[What is needed] All of the listing should be returned as written, apart from any picture in it.

** Opening Data for this exercise block **

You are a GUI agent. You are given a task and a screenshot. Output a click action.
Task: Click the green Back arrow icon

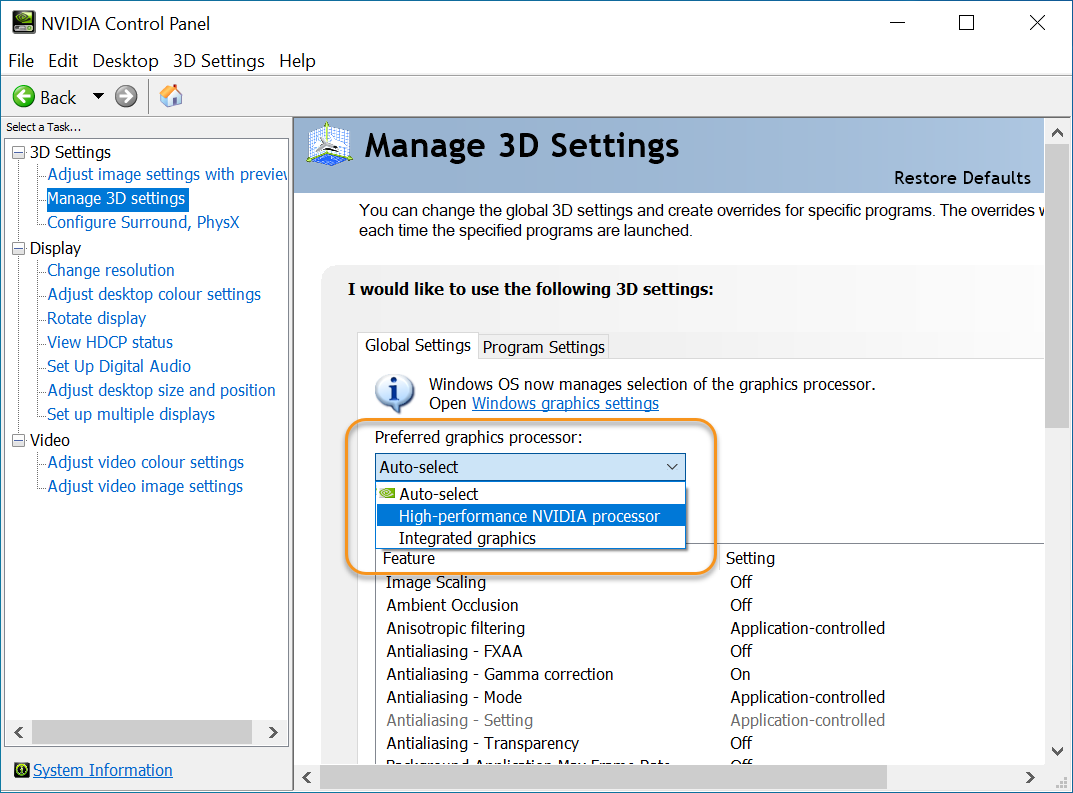pyautogui.click(x=24, y=96)
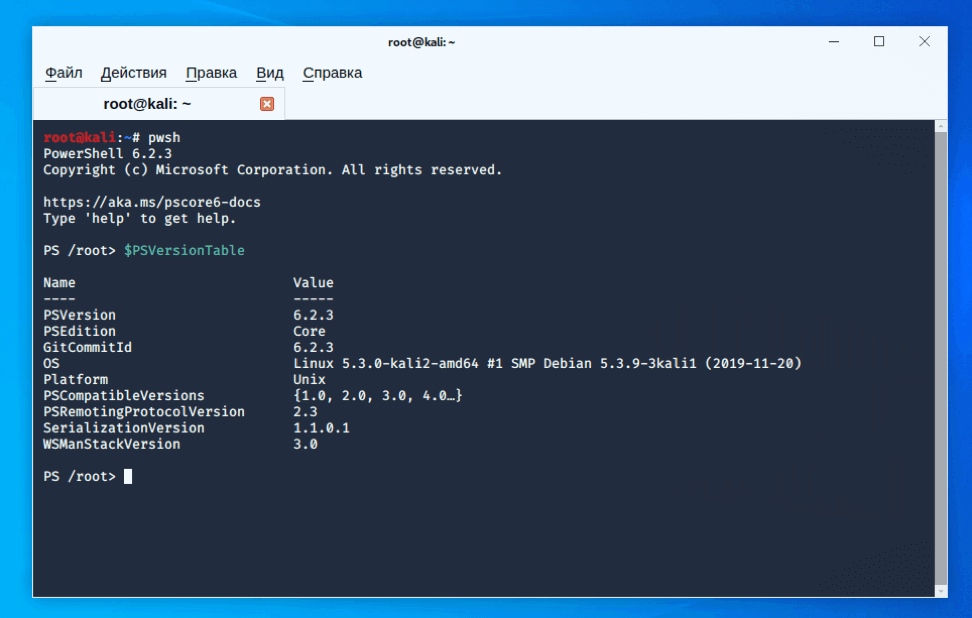Click the root@kali:~ title bar text
The image size is (972, 618).
pyautogui.click(x=421, y=41)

** Closing Data for this exercise block **

[Result below]
You are a GUI agent. You are given a task and a screenshot. Output a click action.
Task: Click the green Back arrow icon

pyautogui.click(x=24, y=96)
Click the root@kali:~ title bar text
The image size is (972, 618).
pyautogui.click(x=421, y=41)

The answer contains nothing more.